In "Attraverso i miei piccoli occhi" (romanzo che ha avuto grande successo in Spagna), Emilio Ortiz attinge alla sua personale esperienza: egli stesso affetto da una malattia progressiva che lo ha reso prima ipovedente, poi totalmente cieco, ha sperimentato cosa significhi poter contare nel quotidiano su un fedele ed inseparabile amico a quattro zampe, il suo cane guida Spock. In queste pagine ci consegna una nuova testimonianza di un legame unico e speciale e lo fa in modo inconsueto.

Impulsivo, curioso, giocherellone, assai goloso, ma anche leale, fiero ed orgoglioso del suo lavoro: lui è Cross, giovane Golden retriever di diciannove mesi, che sin dalla nascita è stato scelto per essere un cane guida. Protagonista ma anche voce narrante della storia, Cross ci racconta di sé e di Mario, il suo padrone che "profuma di biscotto lontano": con il tempo imparano a prendersi cura l'uno dell'altro.
Accanto a Mario, Cross sperimenta la sensazione di appartenere a qualcuno e diventa sempre più consapevole che il suo è un compito di responsabilità: "Ma che cavolo di differenza fa per un cieco se è notte o giorno? Anni dopo, o forse soltanto qualche mese dopo, compresi o percepii che... Ci sono luoghi che durante il giorno sono caotici e di notte tranquilli, anche se a volte può capitare l'opposto. E poi c'è qualcosa che cambia in noi e nei bipedi, non ci sentiamo allo stesso modo di giorno o di notte. I ciechi, anche se non vedono la luce, percepiscono comunque questi cambiamenti, e sebbene non saprei spiegarlo né a parole né abbaiando, non si guida nello stesso modo di notte o di giorno. Punto e basta."
Dal canto suo Mario, grazie a Cross, supera la sua indifferenza verso gli animali e impara un modo di vivere senza rancore "né tristezza che non sia passeggera". Cross diviene gli occhi di Mario, ogni felicità, tensione, entusiasmo, o disorientamento di Mario diventano quelli di Cross.

Instancabile, fedele, geloso di quel bastone bianco da cui a volte viene sostituito, Cross non ha bisogno di spiegazioni: quando ormai stanco e non più capace come un tempo di essere d'aiuto per il suo amico, capisce da sé che è giunto il momento di separarsi. "Facevo sempre più fatica a tirarmi su da terra o dalla cuccia per andare a lavorare, le mie ossa erano ogni giorno più pesanti e mi muovevo goffamente, con i riflessi rallentati. Temevo di non poter lavorare come si deve e di danneggiare Mario. Combinai qualche marachella, ma diversa da quelle che avevo combinato da giovane... I miei sbagli senili, invece, lo rattristavano. E rattristavano anche me."
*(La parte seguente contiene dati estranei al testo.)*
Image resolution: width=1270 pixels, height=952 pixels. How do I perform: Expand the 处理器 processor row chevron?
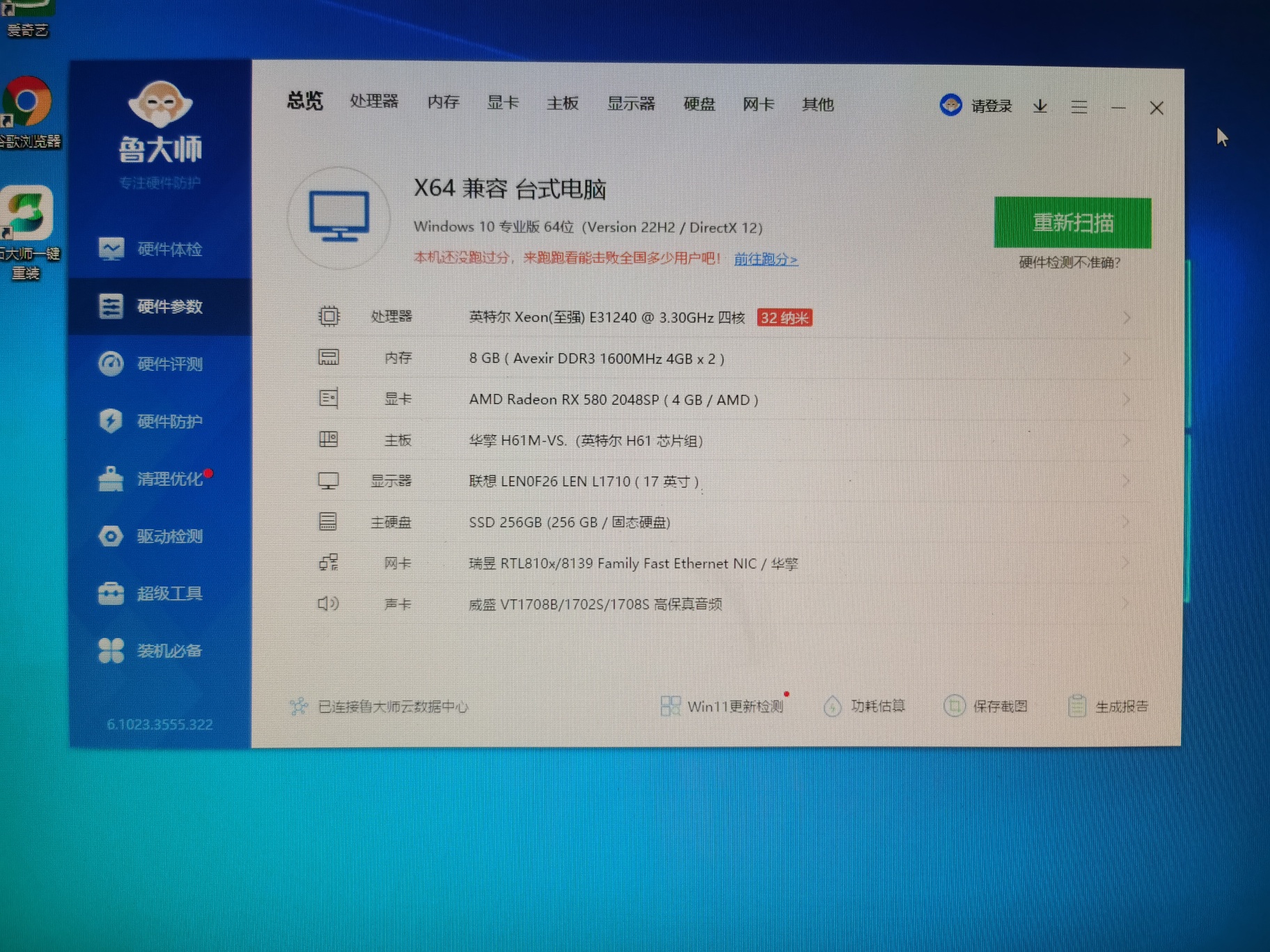coord(1126,318)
Tra un racconto e l'altro, Cross non risparmia critiche ironiche, irriverenti, e sovente meritate al mondo dei bipedi; diviene quindi portavoce dell'incapacità degli umani di amare senza attaccamento: "Hanno figli e devono essere sempre informati su di loro. Non spezzano mai il cordone ombelicale... Noi tiriamo su i nostri cuccioli e, quando non hanno più bisogno della mamma, li lasciamo liberi perché possano realizzare la loro missione."
E ancora Cross invita a guardare alla scarsa empatia verso i disabili e alle loro difficoltà per avere una piena inclusione sociale.
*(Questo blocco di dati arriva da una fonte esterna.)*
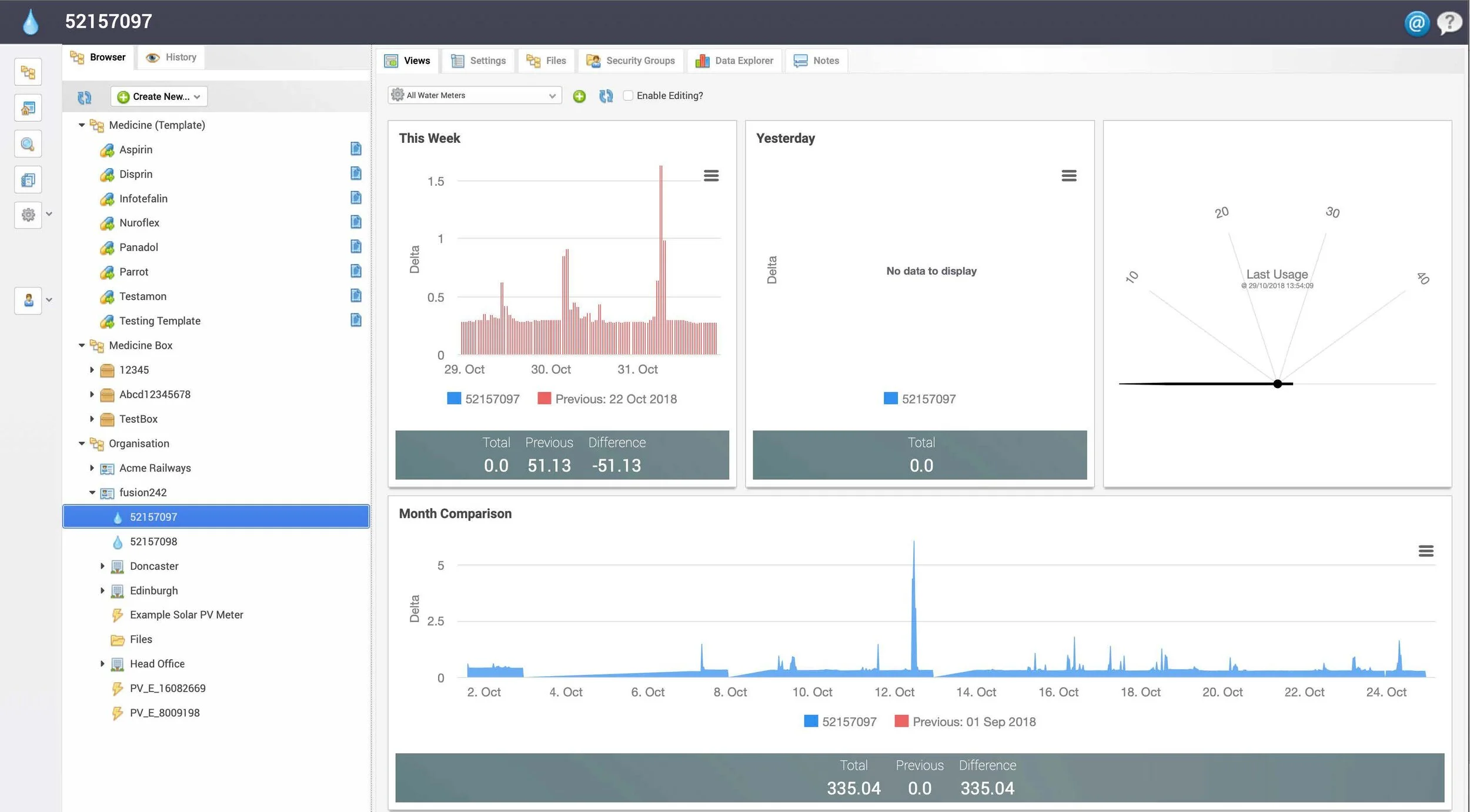This screenshot has width=1470, height=812.
Task: Click the blue @ contact icon
Action: point(1416,23)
Chi ha condiviso o condivide il suo quotidiano con un amico a quattro zampe, sia pure soltanto un cane da compagnia, non avrà difficoltà a ritrovare un po' di se stesso o il suo amico peloso in qualcuno dei racconti di Cross.
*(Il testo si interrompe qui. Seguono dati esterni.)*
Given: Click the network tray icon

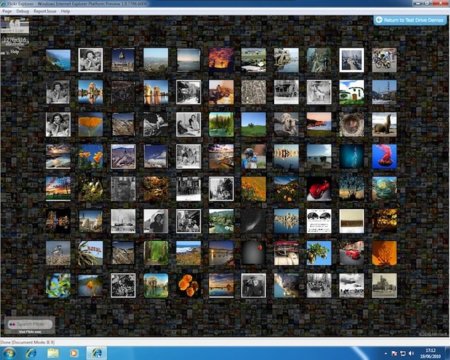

La lettura leggera, scorrevole, a tratti divertente e commovente, avrebbe avuto una marcia in più se ci fosse stata una maggiore caratterizzazione di Mario, il protagobista umano, e qualche passaggio e/o dialogo un po' piatto in meno. Si fa apprezzare comunque per i riferimenti a film, canzoni, o testi letterari a cui di volta in volta si ispirano i vari capitoli.